Text
⟨

18. Brittany Spears:  Is ever the perky, dancy pop star in this new (and every previous) album.  This time she seems to have more command.  The lyrics indicate she’s taking control and will not be pushed around.  The tracks are intentional.

17.  Dawes- Easy-listening.  It’s good background with nothing wrong about it.  The reason it doesn’t rank higher, is that it also has nothing particularly interesting about it either.

16.  Elton John:  I have always liked Ser John, from the crazy-saucy 1970’s-1980’s sing-alongs to the quieter, more reserved “Peachtree Road” and “The Diving Board” CD’s.  This album falls in with the more subdued fare, and that’s fine.  But compared to the previous 2 albums, it’s a little. . .  Dare I say, boring.

15.  Kings of Leon- Hipster rock.  It’s a staple.  It’s good in the car.  It reminds me of Seattle.  This album is a good effort-though there’s not a “Sex on Fire” stunner ready for radio.  “Around the World” does come closest to main-stream appeal.

14.  James Vincent McMorrow:  This music is chill.  Good for background.  It’s the type of album you would play for a quiet dinner party or to relax in the tub.  It’s the vibe Bon Iver used to be–before all that experimental SOUND intruded.

13.  Sum 41:  What a surprise entry!  I did not expect much from this band-a decade past its peak.  I was happily pleased to hear a still punkish, but more mature set.  “The Fall and the Rise” rivals anything by Green Day.  It’s throbbing beat and rebel lyrics really open up the album and made me want to hear more.  “War” is another winner.

⟩

Data block
⟨

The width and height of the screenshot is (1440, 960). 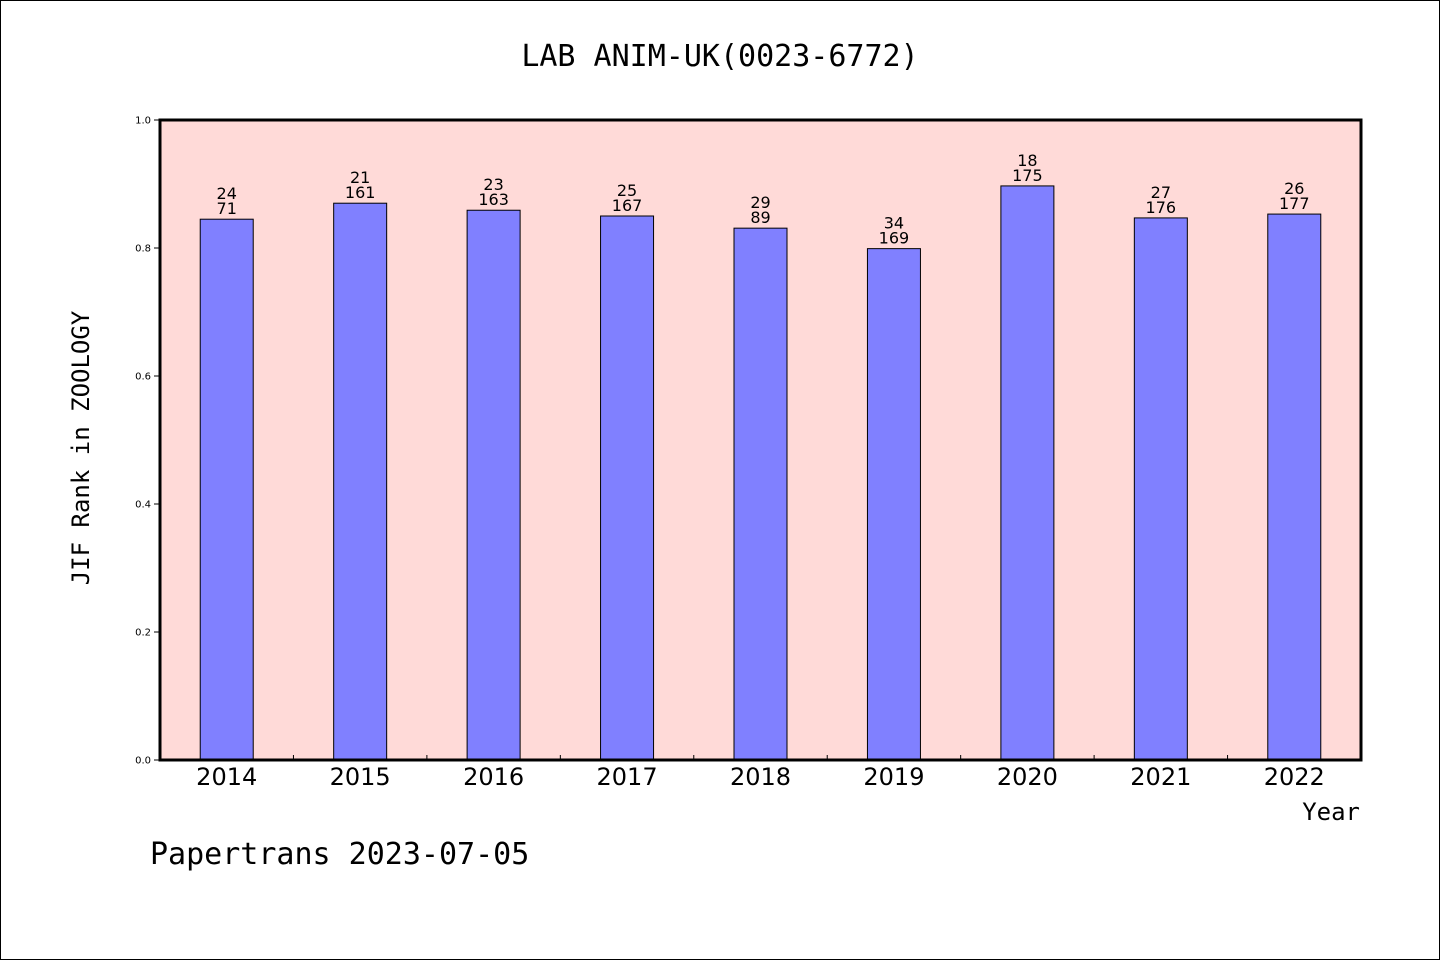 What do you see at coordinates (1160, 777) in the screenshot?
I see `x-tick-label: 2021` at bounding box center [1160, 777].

⟩

Work instructions
Check each statement against the album rankings, answering yes or no and quoting the words that settle it. 1. The Dawes album has nothing particularly interesting about it. 2. The Kings of Leon album has a "Sex on Fire" stunner ready for radio. 3. The writer expected a lot from Sum 41. The lines are separate material and have nothing to do with the album rankings.

Result below
1. Yes: "it also has nothing particularly interesting about it either."
2. No: "there’s not a “Sex on Fire” stunner ready for radio."
3. No: "I did not expect much from this band"